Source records
::::

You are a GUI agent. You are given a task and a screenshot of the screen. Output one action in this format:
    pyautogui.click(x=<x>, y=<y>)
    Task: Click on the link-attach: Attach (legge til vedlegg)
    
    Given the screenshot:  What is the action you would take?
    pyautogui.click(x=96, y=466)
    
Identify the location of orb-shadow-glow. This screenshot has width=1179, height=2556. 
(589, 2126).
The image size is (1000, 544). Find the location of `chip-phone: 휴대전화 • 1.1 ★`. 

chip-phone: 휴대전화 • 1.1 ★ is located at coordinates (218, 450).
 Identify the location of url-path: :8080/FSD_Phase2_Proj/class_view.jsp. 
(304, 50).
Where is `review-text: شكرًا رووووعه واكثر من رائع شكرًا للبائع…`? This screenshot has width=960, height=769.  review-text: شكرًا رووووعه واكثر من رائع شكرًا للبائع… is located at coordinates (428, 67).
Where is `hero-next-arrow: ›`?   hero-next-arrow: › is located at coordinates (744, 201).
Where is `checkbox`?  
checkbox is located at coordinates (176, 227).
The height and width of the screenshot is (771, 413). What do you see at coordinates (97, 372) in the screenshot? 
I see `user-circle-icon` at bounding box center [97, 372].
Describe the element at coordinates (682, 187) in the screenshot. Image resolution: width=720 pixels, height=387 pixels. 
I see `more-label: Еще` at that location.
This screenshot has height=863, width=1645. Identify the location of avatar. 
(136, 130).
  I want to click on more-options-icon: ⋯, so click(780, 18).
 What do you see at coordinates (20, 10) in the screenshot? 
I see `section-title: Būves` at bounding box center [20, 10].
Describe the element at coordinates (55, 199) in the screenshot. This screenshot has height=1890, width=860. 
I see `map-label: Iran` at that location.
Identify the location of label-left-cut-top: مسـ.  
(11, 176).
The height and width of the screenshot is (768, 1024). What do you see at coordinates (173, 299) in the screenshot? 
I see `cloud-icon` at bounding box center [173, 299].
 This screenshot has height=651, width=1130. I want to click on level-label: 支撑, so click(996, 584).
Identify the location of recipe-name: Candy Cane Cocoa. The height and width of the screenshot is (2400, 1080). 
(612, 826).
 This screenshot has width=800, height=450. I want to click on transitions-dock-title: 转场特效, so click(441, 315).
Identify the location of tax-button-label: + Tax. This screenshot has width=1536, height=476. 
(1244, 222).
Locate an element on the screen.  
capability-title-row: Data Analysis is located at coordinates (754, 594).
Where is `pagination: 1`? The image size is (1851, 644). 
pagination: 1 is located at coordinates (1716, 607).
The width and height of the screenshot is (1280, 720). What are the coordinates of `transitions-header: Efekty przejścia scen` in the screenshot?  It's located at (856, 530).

::::

# [Task description]
Reproduce verbatim every line of the listing above, from the line that contains "Describe the element at coordinates (55, 199)" down through the line that contains "capability-title-row: Data Analysis", both included.

# [Answer]
Describe the element at coordinates (55, 199) in the screenshot. This screenshot has height=1890, width=860. 
I see `map-label: Iran` at that location.
Identify the location of label-left-cut-top: مسـ.  
(11, 176).
The height and width of the screenshot is (768, 1024). What do you see at coordinates (173, 299) in the screenshot? 
I see `cloud-icon` at bounding box center [173, 299].
 This screenshot has height=651, width=1130. I want to click on level-label: 支撑, so click(996, 584).
Identify the location of recipe-name: Candy Cane Cocoa. The height and width of the screenshot is (2400, 1080). 
(612, 826).
 This screenshot has width=800, height=450. I want to click on transitions-dock-title: 转场特效, so click(441, 315).
Identify the location of tax-button-label: + Tax. This screenshot has width=1536, height=476. 
(1244, 222).
Locate an element on the screen.  
capability-title-row: Data Analysis is located at coordinates (754, 594).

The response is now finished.